- [What is being asked]: Drop the pictures and repeat exactly from the "Task: Click the Highway 51 route shield" line down to the last line of the entries below.

- [Record excerpts]:
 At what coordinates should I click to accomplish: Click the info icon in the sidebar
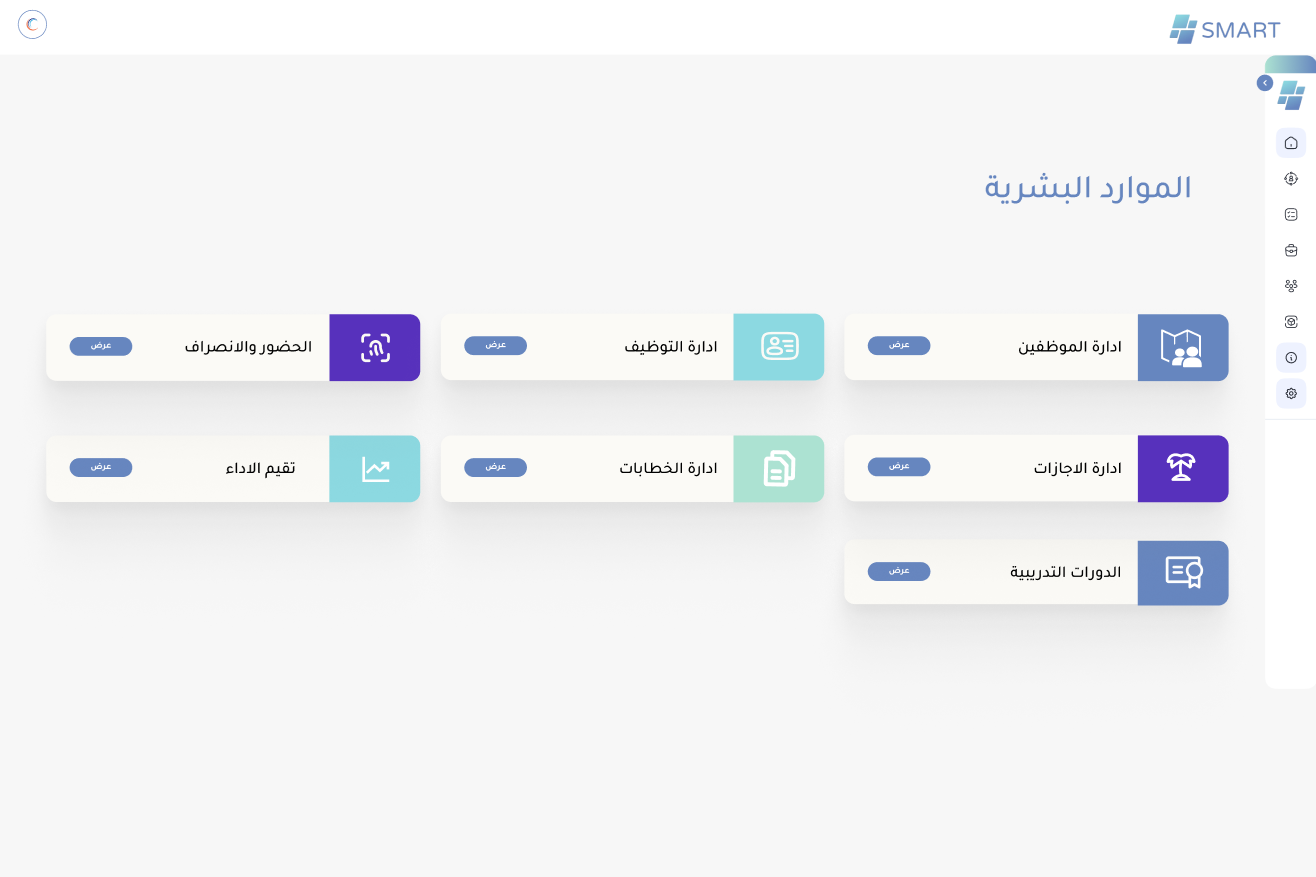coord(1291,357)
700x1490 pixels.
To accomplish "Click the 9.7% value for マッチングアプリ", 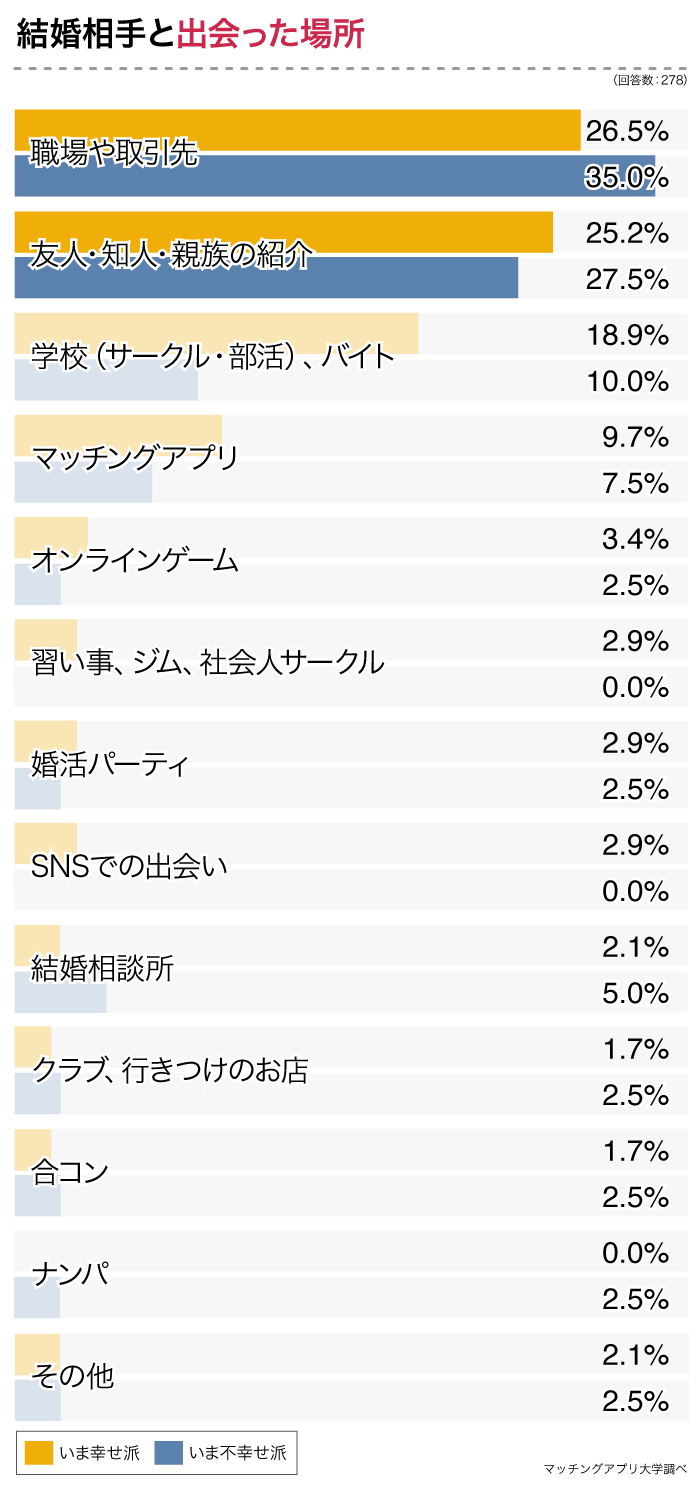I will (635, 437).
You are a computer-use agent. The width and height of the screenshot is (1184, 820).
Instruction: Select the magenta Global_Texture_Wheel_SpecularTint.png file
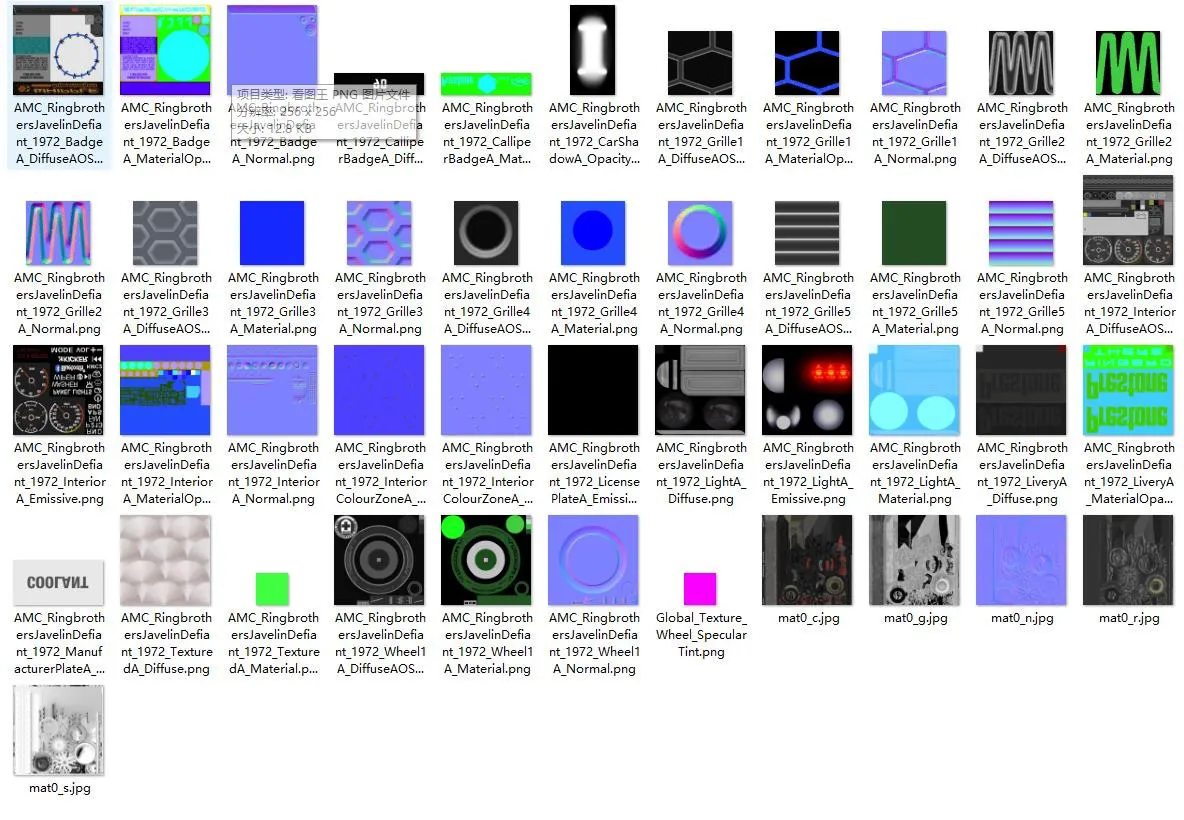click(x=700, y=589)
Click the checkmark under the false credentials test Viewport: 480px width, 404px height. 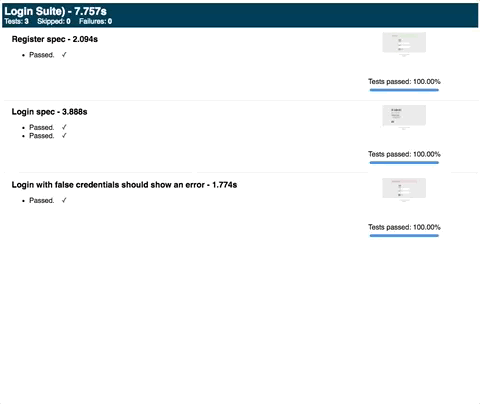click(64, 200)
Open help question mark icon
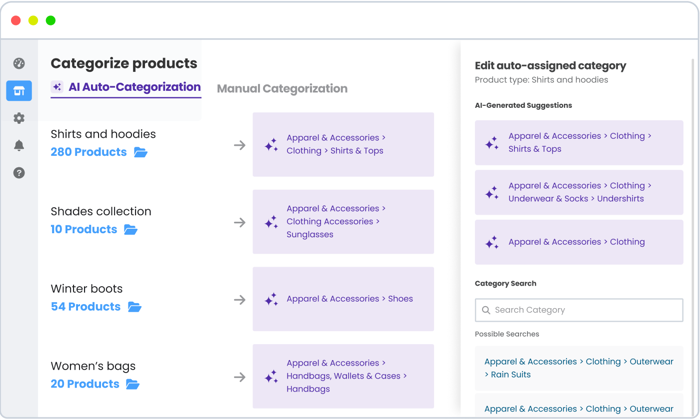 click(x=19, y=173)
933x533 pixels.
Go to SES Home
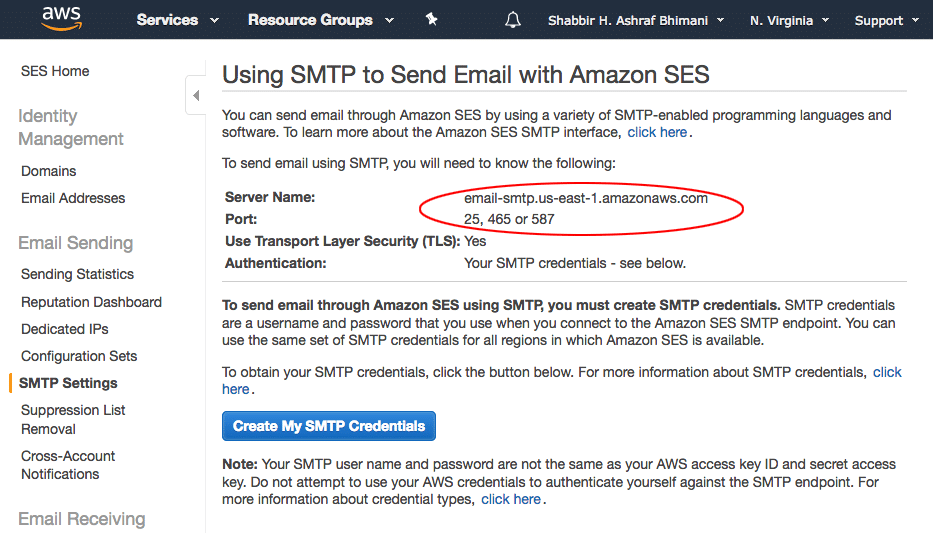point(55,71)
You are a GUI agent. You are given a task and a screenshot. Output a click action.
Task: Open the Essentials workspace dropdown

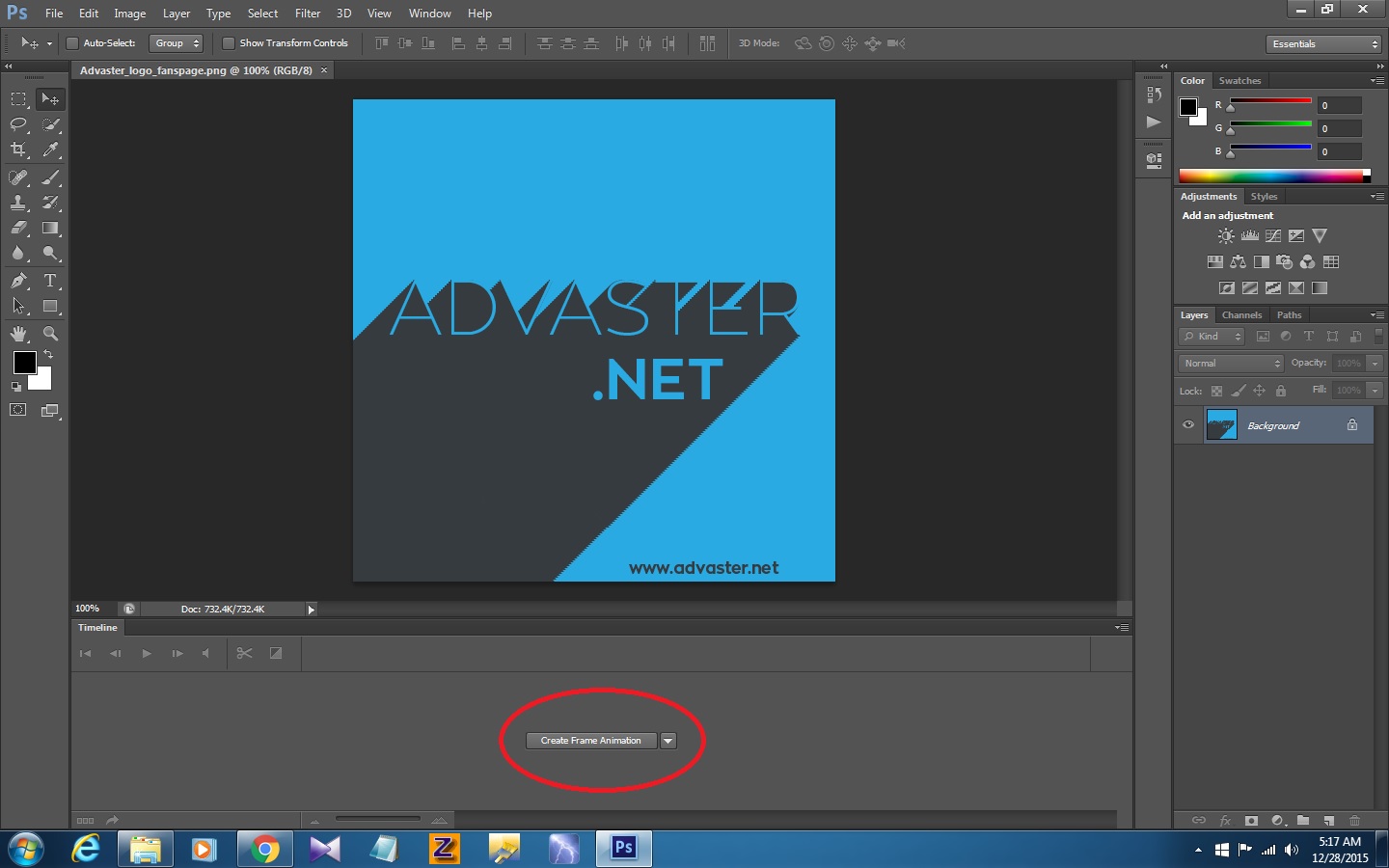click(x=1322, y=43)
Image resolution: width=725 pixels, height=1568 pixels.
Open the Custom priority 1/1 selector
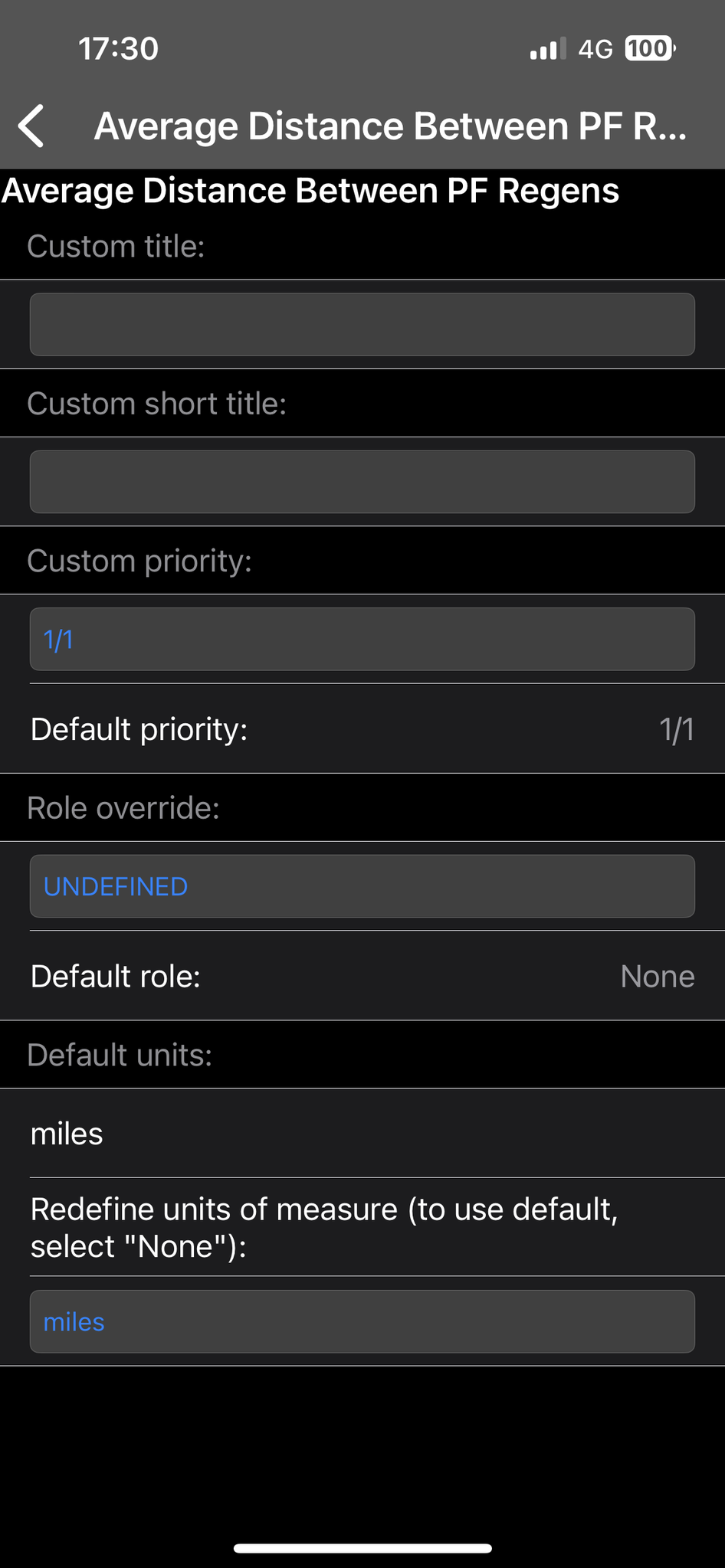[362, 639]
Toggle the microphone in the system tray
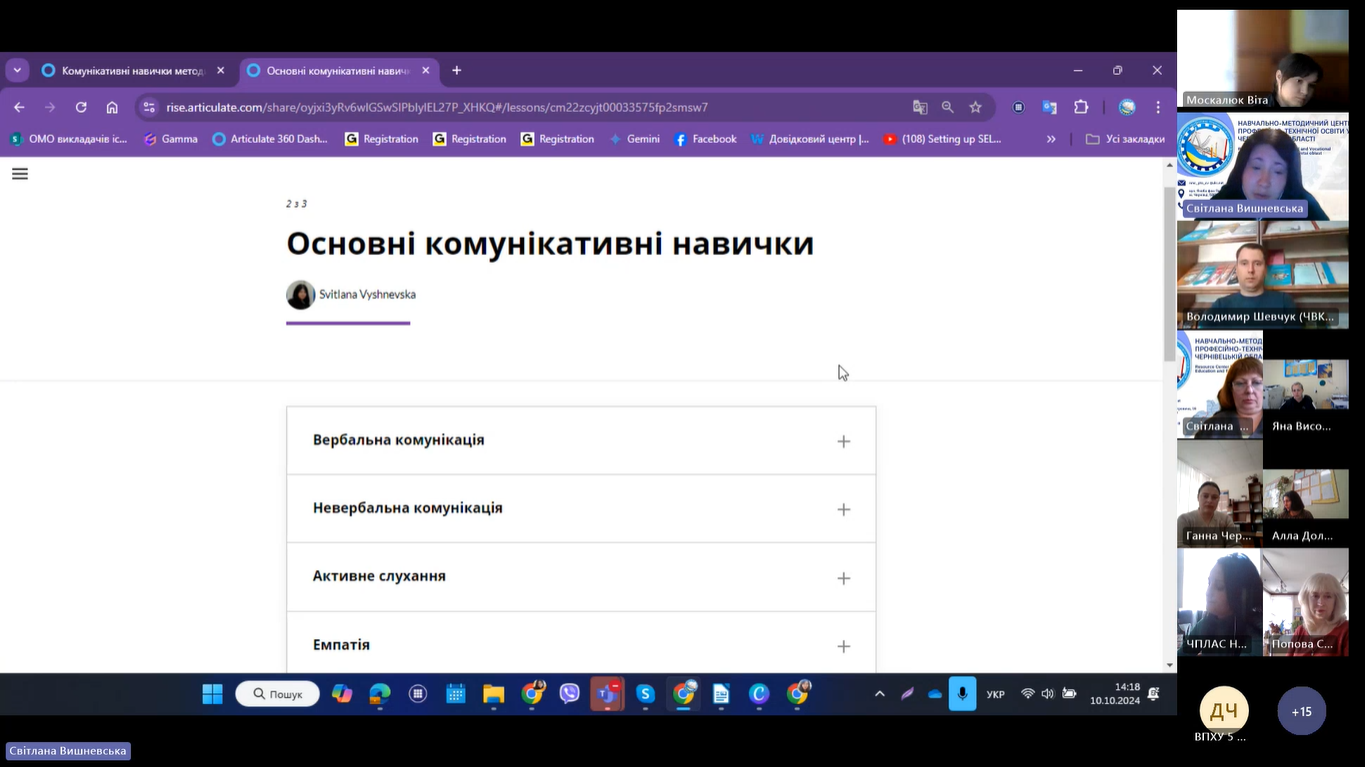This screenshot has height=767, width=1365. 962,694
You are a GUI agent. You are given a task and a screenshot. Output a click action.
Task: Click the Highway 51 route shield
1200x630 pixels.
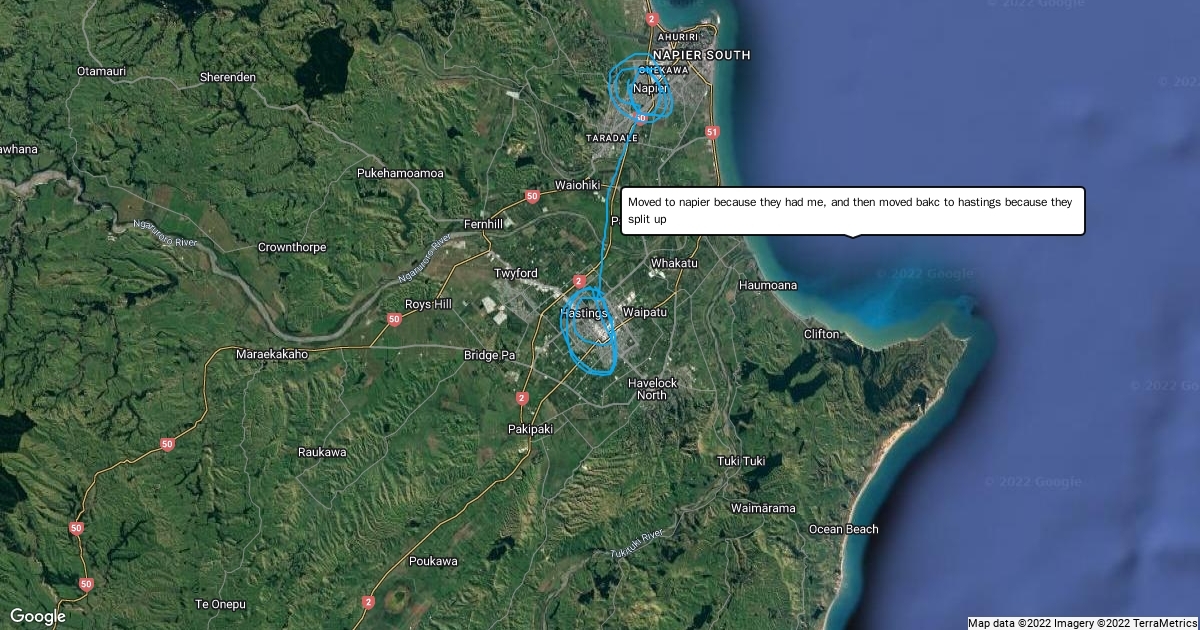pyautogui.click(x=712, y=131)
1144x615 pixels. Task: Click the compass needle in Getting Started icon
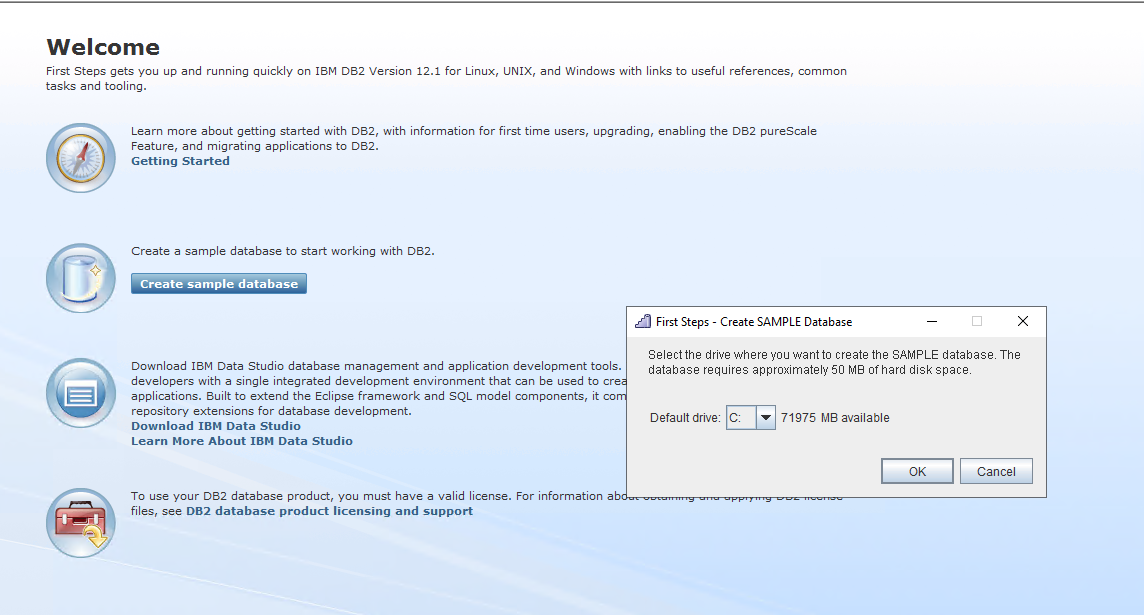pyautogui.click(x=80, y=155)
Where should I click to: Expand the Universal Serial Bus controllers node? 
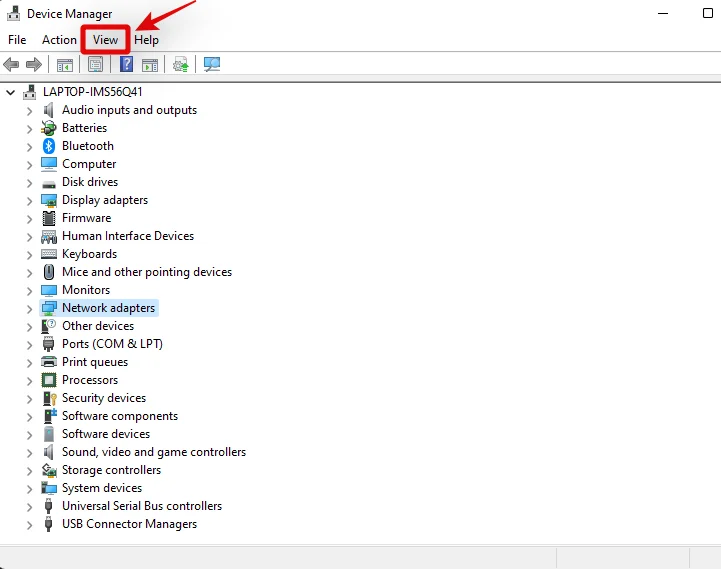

- [Exercise answer]:
Task: Click the Highway 51 route shield
1200x630 pixels.
pyautogui.click(x=712, y=131)
1144x615 pixels. Task: Click the compass needle in Getting Started icon
pyautogui.click(x=80, y=155)
Where should I click to: Expand the Universal Serial Bus controllers node? 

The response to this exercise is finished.